=== Section Start ===
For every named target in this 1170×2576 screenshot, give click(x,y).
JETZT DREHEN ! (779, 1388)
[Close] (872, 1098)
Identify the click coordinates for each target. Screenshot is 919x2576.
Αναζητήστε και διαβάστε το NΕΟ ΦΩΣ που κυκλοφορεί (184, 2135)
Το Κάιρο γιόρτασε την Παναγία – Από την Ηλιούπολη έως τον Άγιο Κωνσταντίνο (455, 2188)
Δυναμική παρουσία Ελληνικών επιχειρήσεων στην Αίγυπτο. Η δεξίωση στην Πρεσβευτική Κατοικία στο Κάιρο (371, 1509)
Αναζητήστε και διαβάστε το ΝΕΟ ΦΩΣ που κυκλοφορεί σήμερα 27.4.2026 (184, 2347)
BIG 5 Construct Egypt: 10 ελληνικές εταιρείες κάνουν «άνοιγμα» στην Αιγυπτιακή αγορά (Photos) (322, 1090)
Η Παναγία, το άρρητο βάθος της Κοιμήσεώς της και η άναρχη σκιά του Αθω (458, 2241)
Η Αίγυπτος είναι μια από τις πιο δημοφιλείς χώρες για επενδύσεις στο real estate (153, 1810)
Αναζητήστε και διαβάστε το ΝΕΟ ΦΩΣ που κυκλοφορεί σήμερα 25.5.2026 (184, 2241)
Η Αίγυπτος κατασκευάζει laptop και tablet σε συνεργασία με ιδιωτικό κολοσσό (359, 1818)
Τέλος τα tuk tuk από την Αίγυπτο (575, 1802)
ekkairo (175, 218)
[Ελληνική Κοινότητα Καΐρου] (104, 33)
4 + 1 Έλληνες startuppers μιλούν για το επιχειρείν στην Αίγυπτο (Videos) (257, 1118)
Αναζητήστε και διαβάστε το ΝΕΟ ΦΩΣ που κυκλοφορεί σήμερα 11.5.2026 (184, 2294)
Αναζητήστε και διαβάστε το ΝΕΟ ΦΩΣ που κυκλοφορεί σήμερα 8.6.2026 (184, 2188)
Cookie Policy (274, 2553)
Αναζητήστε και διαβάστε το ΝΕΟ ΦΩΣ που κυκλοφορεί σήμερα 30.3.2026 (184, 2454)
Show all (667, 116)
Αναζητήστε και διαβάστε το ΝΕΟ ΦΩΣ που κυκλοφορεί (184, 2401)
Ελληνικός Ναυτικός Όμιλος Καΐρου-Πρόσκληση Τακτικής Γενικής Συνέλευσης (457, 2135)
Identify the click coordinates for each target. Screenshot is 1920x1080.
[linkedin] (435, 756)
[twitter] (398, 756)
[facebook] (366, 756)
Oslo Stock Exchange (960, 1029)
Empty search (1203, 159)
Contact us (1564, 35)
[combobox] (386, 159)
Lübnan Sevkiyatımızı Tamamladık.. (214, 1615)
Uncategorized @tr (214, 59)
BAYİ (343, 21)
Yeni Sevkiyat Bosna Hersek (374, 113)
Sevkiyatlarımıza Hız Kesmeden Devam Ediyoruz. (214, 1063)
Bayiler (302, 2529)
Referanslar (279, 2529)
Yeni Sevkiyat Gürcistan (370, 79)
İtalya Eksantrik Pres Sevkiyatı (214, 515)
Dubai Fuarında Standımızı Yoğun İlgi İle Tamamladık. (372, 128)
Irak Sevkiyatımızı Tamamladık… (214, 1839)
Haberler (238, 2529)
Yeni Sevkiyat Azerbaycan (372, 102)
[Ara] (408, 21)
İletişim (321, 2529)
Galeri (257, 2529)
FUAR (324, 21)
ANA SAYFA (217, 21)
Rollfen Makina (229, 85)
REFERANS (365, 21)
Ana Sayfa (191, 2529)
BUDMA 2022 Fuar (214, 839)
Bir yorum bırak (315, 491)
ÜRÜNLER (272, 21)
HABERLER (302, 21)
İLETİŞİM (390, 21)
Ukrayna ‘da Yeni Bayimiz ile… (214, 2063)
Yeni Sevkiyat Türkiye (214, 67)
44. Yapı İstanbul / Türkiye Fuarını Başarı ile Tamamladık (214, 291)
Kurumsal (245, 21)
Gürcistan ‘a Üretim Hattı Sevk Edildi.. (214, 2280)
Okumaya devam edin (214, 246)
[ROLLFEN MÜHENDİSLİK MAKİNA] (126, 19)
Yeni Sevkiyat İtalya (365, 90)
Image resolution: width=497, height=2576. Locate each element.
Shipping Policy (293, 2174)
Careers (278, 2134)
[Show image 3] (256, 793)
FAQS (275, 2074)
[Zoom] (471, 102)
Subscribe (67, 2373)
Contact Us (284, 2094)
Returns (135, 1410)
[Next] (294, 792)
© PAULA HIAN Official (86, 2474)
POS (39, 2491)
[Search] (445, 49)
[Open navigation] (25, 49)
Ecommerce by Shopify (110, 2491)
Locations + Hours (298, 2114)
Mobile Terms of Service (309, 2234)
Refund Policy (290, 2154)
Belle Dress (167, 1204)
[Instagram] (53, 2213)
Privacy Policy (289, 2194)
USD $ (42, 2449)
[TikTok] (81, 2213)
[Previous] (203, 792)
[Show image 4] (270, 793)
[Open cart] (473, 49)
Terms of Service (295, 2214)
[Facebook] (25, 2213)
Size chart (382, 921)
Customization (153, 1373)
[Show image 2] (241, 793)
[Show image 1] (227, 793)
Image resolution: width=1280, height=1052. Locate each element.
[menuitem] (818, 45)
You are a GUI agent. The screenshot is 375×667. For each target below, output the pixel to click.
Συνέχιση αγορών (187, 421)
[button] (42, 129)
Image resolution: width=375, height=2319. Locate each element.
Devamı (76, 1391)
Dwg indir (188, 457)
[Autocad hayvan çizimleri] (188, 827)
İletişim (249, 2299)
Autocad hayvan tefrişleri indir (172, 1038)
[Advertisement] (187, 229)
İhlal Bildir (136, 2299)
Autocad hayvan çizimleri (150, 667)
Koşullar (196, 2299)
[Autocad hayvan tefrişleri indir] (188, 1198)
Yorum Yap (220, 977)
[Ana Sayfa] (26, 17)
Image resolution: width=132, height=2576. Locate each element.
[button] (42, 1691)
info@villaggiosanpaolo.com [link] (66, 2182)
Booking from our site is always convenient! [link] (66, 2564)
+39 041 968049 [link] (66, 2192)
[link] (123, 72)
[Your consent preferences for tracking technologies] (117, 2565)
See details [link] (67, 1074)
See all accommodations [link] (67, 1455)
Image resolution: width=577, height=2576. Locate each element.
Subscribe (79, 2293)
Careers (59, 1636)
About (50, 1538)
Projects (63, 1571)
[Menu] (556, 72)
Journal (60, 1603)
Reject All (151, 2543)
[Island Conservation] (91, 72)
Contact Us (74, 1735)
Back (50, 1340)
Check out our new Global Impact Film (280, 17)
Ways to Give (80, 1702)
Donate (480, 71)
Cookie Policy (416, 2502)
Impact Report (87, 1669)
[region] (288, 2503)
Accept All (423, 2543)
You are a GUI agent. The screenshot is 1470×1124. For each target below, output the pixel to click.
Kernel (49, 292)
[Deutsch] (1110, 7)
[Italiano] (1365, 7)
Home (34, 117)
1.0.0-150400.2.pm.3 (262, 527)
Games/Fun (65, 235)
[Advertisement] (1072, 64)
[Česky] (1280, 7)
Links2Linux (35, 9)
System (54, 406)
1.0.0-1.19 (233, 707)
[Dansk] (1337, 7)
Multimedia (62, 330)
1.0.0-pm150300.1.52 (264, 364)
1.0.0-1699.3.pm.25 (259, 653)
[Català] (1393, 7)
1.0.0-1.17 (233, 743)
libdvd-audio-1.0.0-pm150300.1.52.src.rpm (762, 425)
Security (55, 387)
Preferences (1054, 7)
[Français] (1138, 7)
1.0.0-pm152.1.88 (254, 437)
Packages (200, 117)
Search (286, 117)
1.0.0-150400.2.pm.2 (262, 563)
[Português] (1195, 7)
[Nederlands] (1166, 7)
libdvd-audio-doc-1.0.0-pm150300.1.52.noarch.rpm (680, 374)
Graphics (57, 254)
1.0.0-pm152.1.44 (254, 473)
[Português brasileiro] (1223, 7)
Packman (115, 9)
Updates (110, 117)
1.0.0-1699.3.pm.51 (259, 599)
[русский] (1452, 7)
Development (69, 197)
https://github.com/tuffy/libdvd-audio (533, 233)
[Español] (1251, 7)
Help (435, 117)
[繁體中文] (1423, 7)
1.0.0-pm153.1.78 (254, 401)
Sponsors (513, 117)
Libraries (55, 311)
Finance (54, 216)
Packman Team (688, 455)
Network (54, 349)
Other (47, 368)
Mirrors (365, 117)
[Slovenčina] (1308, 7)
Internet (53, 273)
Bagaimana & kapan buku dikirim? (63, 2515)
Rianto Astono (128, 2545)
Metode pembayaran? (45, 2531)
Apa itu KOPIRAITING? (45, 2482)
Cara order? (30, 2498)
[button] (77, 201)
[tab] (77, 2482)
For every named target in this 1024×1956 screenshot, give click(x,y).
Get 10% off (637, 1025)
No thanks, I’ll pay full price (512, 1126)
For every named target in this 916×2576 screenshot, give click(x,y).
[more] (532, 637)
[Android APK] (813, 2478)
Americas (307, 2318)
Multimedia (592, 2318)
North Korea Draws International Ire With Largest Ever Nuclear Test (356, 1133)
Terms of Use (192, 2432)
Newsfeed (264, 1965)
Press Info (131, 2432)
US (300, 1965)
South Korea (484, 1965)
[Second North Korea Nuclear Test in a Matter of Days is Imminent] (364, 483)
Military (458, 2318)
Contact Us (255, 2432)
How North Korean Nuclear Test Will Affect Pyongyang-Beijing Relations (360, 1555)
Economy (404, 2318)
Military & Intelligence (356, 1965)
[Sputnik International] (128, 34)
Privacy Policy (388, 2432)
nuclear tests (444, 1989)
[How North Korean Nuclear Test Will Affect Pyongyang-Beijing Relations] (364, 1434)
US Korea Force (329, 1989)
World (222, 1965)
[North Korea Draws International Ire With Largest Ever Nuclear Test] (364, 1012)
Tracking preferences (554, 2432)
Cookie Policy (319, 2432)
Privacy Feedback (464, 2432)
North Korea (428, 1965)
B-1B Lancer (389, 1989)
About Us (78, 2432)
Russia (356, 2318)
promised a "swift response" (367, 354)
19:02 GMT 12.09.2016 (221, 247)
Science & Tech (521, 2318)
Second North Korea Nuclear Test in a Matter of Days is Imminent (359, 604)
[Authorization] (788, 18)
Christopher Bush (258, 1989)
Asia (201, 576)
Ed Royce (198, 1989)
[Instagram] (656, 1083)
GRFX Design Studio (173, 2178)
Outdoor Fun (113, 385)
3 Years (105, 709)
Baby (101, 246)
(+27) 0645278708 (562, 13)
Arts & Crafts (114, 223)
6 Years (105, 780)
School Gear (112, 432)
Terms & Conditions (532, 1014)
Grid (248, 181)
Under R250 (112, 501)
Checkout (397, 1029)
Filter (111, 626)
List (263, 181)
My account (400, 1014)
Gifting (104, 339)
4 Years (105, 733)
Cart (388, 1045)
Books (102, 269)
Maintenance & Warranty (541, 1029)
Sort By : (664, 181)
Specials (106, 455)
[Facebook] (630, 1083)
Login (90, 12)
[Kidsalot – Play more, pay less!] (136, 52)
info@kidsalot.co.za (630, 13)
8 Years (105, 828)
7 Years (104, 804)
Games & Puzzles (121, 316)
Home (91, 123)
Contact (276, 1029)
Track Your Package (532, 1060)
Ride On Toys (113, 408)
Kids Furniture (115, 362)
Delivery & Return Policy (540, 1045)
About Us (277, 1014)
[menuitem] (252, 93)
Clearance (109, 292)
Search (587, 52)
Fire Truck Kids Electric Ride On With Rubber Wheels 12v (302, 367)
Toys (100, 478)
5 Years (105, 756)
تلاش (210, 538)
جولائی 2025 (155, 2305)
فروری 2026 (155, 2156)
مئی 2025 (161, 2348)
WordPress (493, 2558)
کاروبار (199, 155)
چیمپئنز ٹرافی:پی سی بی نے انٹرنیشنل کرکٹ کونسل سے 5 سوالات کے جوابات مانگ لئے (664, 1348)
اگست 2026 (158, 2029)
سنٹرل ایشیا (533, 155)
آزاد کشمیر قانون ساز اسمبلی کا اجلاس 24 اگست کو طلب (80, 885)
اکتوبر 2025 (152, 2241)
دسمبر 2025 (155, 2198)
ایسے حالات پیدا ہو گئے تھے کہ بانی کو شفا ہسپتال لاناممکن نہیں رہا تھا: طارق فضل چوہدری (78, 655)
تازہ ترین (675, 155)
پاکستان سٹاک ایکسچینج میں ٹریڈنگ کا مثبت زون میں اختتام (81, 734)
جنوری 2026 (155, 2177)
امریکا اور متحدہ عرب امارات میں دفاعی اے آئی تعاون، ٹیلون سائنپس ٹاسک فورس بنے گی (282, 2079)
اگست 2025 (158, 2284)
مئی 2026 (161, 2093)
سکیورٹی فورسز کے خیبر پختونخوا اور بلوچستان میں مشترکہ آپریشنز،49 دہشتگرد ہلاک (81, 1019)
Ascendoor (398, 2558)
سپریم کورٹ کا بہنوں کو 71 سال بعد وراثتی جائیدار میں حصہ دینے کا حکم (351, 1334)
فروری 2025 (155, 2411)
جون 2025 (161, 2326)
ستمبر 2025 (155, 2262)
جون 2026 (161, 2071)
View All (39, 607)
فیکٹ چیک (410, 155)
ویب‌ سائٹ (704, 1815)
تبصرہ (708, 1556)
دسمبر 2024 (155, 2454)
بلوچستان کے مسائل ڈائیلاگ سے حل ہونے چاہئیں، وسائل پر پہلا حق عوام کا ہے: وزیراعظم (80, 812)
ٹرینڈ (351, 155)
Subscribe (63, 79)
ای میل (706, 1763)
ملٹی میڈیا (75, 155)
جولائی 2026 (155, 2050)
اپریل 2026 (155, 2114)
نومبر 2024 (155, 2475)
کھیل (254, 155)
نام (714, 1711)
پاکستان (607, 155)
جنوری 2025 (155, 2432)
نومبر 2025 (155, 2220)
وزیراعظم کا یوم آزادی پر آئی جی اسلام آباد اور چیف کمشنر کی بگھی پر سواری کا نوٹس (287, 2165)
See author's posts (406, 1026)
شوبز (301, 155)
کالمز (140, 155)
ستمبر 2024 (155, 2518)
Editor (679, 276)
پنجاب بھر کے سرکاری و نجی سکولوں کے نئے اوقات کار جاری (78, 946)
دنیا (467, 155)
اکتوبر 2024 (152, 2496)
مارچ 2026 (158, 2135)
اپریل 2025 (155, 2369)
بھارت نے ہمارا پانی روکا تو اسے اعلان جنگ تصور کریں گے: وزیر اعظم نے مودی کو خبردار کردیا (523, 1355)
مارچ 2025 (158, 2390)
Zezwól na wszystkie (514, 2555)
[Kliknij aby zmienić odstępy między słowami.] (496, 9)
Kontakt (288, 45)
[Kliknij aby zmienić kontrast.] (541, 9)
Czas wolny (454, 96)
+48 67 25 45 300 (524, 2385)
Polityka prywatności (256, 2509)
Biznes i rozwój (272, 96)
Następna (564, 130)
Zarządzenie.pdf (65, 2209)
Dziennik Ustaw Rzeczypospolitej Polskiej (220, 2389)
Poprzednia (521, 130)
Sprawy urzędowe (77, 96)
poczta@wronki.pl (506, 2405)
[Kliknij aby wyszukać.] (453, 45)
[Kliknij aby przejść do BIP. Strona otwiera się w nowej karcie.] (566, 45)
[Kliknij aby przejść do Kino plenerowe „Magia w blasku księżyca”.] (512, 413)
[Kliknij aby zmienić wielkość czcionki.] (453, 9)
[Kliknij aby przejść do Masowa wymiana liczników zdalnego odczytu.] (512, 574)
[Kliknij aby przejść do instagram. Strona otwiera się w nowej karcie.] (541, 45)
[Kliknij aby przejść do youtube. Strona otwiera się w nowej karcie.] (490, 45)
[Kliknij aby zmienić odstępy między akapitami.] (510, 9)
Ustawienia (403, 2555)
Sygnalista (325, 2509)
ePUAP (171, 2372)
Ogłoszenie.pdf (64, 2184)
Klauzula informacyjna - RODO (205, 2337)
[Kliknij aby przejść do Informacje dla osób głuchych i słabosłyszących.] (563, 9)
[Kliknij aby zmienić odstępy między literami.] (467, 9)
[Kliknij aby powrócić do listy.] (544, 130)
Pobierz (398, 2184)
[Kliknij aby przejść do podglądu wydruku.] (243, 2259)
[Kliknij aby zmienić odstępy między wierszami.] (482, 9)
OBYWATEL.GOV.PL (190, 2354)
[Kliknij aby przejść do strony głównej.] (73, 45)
=== Section End ===
§ **EXERCISE AIM**:
Look through the entries above; copy every line holding the string "Tamamladık".

§ **ANSWER TO THIS TASK**:
Lübnan Sevkiyatımızı Tamamladık.. (214, 1615)
Dubai Fuarında Standımızı Yoğun İlgi İle Tamamladık. (372, 128)
Irak Sevkiyatımızı Tamamladık… (214, 1839)
44. Yapı İstanbul / Türkiye Fuarını Başarı ile Tamamladık (214, 291)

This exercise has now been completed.